__Data for the task__:
□ □ □
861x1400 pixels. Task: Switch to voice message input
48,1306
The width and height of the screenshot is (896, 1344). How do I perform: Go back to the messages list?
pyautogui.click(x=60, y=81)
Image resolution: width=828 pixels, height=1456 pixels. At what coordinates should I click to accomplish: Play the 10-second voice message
□ □ □
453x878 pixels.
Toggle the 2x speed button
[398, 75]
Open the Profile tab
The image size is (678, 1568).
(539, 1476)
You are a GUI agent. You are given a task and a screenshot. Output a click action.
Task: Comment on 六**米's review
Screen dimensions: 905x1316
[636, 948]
□ □ □
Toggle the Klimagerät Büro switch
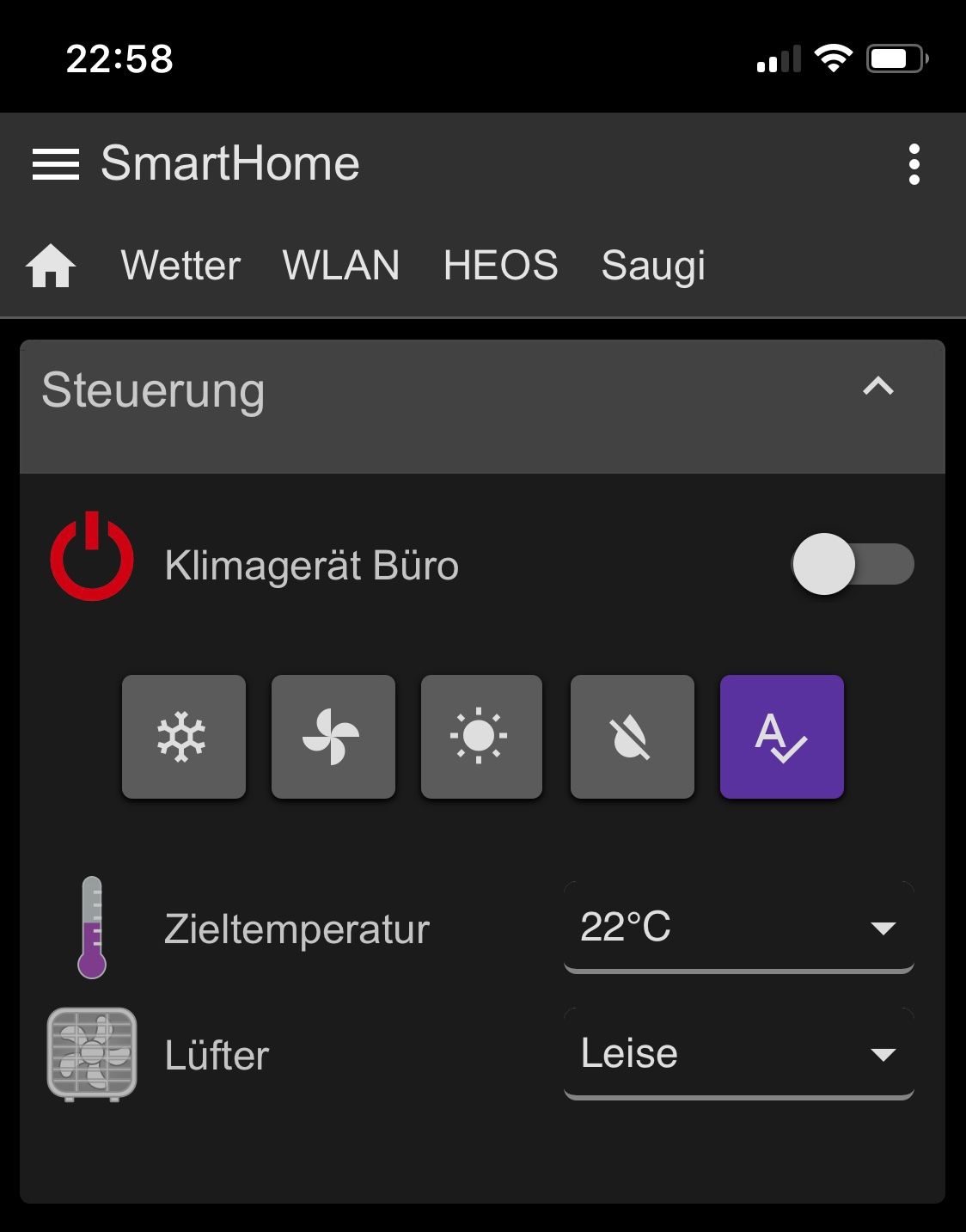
□ □ □
__Set problem__:
Collect every line above that contains the string "screenshot", matching case exactly.

__Solution__:
The width and height of the screenshot is (896, 1344). How do I perform: Go back to the messages list?
You are a GUI agent. You are given a task and a screenshot. Output a click action.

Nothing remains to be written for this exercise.